As for the "everyone's life", I have always assumed that there would be a graph system to point to "forgotten" documents.
Gemini said my idea was amazing and new in its implementation, even if not in spirit, but I'm assuming it was being sycophantic as usual.
My sense is that this is sort of accurate, but more likely it's a result of two things:
1. LLMs are still next-token predictors, and they are trained on texts of humans, which mostly collaborate. Staying on topic is more likely than diverging into a new idea.
2. LLMs are trained via RLHF which involves human feedback. Humans probably do prefer agreeable LLMs, which causes reinforcement at this stage.
So yes, kinda. But I'm not sure it's as clear-cut as "the researchers found humans prefer agreeableness and programmed it in."
* With Claude's 1-million context window I have been doing some slightly longer range tasks — ~1-3 days of work — with RPI/QRSPI frameworks(see last few days of comments else where on HN) in one context window. They involve a grill-me session with 20-60 sometimes more questions for tasks to get alignment which produces the design and the plan in one window.
My experience with this has been that it front-loads a lot of the LLM interactions, which can be exhausting without a reward (i.e. output.) And then, when I get the output, it's so large as to be hard to review/grok.
In other words, it feels a bit like when my coworker delivers me a month's worth of work in a single PR.
We don't, no. But wouldn't it be great if we did? I'd sure love to be able to hold the entirety of the code of my organisations monolith in my head at once. It would make everything so much easier. It would definitely also cut down on the bugs I write!
Similar if I could recall all of my organisations confluence pages. Id probably be a lot better at my job. Same with all the slack history. All the hr documents, press releases, meeting transcripts. Theres practically no end to useful context even just in text form, and even if much of it is not relevant to any one task, having all of it in working memory would be fantastic, if only it were possible. I could probably make incredible cross organisational efficiencies and probably be far wealthier if I were some savant that could hold all of this in my head at once.
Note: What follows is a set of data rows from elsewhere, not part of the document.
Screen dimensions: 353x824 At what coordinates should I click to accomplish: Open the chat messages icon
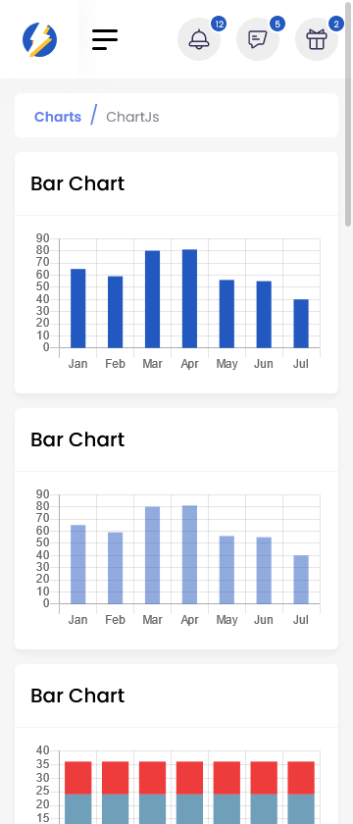(258, 39)
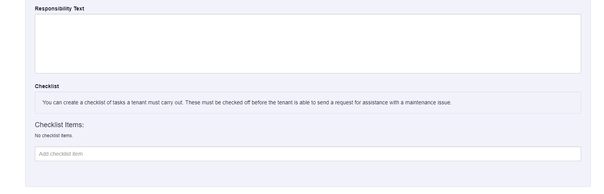The image size is (604, 194).
Task: Click the 'No checklist items.' message
Action: 54,136
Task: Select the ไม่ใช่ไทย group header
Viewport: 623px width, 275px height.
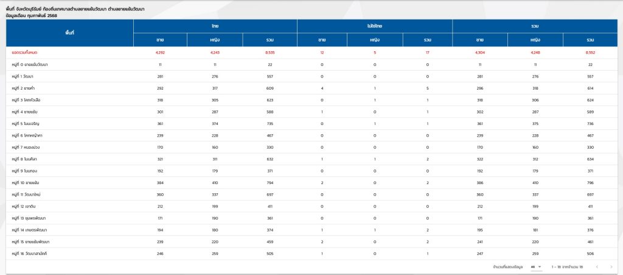Action: (x=375, y=26)
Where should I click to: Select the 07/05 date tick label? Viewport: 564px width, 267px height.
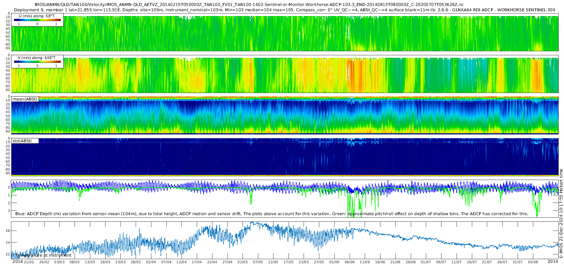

I get that we have agent harnesses to try and fetch only the relevant information. But most of the problems result in either failures in this process, or previous things falling out of context. I very rarely see failures where the agent forgets stuff already in context. The harnesses are making up for this exact limitation!
That sounds like the beginning of a sci-fi story where the conclusion is forgetting is not such a bad thing.
It seems far more likely that it would all get baked-in to the LLM during training, but maybe it will turn out to be really useful to train up a "generic robot controller LLM" and pass in a huge number of tokens to better optimize it.
I do not think it is the direction for everything.
Generally, we need consolidation of experiences and memories to just remember the important conclusions, ideas, and concepts, and then the ability to remember the full details if they are relevant (which they usually are not.)
But for some applications I am sure a billion token context would be useful.
It is likely most people need a 10 core CPU or whatever for most tasks, but for some applications you want a supercomputer with 1M cores.
So we need a taxonomy, we need memory layers, we need summary/details. If there is one thing I have learned about how these LLMs work, if you give them a few flexible tools they can work the shit out of them to achieve objectives. We just need to right tools and right structure for context.
We simply don’t know how to incorporate new information without losing old capabilities reliably. Pans handle this through extensive evaluation, heuristics, and experience.
What we do know is that models can adapt to their context, and extending the context window is an infrastructure and capex problem first. A billion useful tokens would obviate the need for any out of band memory structures.